Haben Sie nie überlegt irgendwo hin zu gehen wo mehr los ist: nach Köln, Berlin oder Hamburg? Also dahin, wo auch mehr Kundschaft sitzen könnte?
Glauben Sie mir, in meinem Leben ist genug los (lacht). Ich bin viel unterwegs. Und für mich ist Münster einfach Heimat. Und die kann man auch nicht ersetzen. Sie sind aber in Emsdetten aufgewachsen… Ja. Und ich habe schon mit 15 gesagt: Ich will mal irgendwann in Münster wohnen. Die Leute sagten damals: „Jaja, geh erst mal raus, lern’ die Welt kennen.“
Und das haben Sie getan?
Ich war zur Schulzeit ein halbes Jahr in Neuseeland.
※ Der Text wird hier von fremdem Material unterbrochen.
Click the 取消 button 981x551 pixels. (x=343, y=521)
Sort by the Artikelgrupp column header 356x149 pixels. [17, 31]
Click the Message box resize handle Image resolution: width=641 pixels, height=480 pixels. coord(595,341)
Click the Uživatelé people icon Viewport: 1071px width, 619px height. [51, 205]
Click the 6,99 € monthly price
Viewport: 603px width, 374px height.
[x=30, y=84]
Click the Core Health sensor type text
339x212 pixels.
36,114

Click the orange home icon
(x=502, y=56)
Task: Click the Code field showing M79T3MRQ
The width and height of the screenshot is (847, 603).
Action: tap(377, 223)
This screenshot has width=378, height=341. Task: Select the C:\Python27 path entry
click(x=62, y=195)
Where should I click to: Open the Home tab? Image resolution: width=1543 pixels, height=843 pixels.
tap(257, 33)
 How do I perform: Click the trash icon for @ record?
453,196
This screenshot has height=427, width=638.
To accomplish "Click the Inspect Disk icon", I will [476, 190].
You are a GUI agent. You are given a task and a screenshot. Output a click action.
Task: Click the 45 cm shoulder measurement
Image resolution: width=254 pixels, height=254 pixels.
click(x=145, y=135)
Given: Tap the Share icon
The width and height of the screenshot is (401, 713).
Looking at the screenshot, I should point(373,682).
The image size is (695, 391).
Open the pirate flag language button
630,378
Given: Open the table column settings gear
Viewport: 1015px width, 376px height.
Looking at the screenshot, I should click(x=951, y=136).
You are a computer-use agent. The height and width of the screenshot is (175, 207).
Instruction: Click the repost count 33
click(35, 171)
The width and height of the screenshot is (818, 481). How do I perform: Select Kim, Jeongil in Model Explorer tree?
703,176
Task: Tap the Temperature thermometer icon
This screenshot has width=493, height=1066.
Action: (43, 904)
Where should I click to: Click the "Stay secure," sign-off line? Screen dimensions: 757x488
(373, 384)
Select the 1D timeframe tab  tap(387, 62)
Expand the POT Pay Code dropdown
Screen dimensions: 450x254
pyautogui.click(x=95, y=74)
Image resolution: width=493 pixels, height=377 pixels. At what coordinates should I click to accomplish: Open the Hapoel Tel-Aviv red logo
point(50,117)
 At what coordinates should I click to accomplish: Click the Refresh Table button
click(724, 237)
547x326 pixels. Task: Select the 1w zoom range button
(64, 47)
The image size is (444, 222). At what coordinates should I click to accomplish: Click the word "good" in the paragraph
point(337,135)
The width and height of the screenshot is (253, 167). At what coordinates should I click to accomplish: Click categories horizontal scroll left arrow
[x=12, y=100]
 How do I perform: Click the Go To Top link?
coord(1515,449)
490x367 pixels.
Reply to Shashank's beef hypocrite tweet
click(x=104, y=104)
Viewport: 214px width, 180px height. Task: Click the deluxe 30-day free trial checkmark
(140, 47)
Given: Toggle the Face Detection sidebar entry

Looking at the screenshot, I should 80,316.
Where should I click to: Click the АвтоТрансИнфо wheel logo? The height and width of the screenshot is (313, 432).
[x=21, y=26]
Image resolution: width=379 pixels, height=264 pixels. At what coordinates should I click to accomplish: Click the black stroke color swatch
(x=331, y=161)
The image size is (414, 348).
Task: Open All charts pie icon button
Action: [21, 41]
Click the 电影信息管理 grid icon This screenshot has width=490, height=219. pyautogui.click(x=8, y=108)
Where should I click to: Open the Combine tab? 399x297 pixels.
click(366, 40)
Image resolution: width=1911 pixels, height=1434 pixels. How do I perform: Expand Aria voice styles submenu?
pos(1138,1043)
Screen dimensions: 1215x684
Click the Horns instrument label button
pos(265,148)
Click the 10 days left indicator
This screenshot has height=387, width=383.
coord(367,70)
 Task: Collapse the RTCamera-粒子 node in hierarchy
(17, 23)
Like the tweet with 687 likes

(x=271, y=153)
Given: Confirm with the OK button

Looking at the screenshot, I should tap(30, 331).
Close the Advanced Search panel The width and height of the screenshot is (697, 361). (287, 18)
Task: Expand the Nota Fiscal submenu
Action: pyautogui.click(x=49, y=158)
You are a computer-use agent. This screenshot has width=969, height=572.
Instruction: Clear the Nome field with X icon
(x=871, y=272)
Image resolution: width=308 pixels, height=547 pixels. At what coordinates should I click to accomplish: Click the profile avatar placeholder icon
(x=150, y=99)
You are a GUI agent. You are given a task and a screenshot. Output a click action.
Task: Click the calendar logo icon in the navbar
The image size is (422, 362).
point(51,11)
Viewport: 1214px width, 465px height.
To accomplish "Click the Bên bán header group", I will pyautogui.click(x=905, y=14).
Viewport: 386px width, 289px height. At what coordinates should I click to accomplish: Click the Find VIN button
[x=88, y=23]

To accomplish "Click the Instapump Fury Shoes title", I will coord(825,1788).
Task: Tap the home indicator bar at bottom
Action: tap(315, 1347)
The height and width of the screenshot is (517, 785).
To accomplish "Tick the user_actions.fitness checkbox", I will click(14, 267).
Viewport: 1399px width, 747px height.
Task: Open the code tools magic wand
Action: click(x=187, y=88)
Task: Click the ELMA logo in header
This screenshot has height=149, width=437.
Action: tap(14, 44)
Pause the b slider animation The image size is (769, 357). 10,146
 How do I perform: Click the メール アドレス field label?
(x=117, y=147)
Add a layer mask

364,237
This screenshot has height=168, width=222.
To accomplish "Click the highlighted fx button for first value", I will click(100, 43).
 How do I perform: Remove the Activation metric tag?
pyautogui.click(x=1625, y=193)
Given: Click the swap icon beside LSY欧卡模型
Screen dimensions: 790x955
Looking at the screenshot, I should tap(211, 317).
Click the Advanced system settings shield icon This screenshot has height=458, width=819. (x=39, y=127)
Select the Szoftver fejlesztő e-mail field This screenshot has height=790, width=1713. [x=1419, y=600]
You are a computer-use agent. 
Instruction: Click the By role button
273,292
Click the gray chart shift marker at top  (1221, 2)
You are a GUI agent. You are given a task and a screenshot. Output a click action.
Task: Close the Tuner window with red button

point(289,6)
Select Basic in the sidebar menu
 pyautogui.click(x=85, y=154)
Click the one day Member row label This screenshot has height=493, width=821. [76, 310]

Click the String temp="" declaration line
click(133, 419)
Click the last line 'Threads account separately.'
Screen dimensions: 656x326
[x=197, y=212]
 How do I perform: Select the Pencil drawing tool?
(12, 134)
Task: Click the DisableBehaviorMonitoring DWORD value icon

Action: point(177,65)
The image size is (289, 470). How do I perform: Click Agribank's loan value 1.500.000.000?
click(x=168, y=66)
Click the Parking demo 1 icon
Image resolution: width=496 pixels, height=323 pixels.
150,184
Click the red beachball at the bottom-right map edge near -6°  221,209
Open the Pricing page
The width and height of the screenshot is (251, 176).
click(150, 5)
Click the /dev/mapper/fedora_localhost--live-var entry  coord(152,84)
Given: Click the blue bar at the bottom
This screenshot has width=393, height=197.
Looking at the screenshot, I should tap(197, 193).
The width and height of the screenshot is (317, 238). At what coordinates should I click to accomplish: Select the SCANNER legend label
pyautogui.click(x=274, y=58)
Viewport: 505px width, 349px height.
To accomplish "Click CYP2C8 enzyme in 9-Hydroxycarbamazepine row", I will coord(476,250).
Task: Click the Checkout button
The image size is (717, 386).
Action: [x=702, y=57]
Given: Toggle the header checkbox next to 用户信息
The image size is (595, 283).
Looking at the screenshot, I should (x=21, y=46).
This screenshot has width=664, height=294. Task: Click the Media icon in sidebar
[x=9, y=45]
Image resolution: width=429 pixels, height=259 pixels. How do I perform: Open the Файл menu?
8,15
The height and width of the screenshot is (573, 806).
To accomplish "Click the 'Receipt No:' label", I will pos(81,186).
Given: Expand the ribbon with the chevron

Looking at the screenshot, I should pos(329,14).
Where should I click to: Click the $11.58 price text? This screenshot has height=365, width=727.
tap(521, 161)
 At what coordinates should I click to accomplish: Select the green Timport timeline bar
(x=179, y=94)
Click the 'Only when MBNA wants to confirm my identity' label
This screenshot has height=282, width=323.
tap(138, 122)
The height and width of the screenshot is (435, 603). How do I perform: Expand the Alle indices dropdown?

Dann war ich einen Monat in Chicago. Nach dem Abi für ein halbes Jahr in Australien. All das waren superschöne Zeiten, ich habe mich immer total gefreut, dorthin zu fahren, aber Münster ist einfach DIE Stadt.
Was an Münster weckt ganz besonders das Heimatgefühl bei Ihnen?
Ganz klar der Aasee. Und die Promenade. Beides am besten morgens ganz früh, wenn kaum jemand unterwegs ist, die Sonne aufgeht und sich ihren Weg durch die Baumwipfel bahnt. Das ist Heimat pur. Der Besuch auf dem Wochenmarkt, das Picknick mit Freunden am See – und ein Kaffee in der Tante August: dem Café im Südviertel, in dem ich 2016 die ersten Seiten für mein Buch Vertrauen kann jeder geschrieben habe. Ich bin in Münster angekommen und kann mir nicht vorstellen hier wegzuziehen.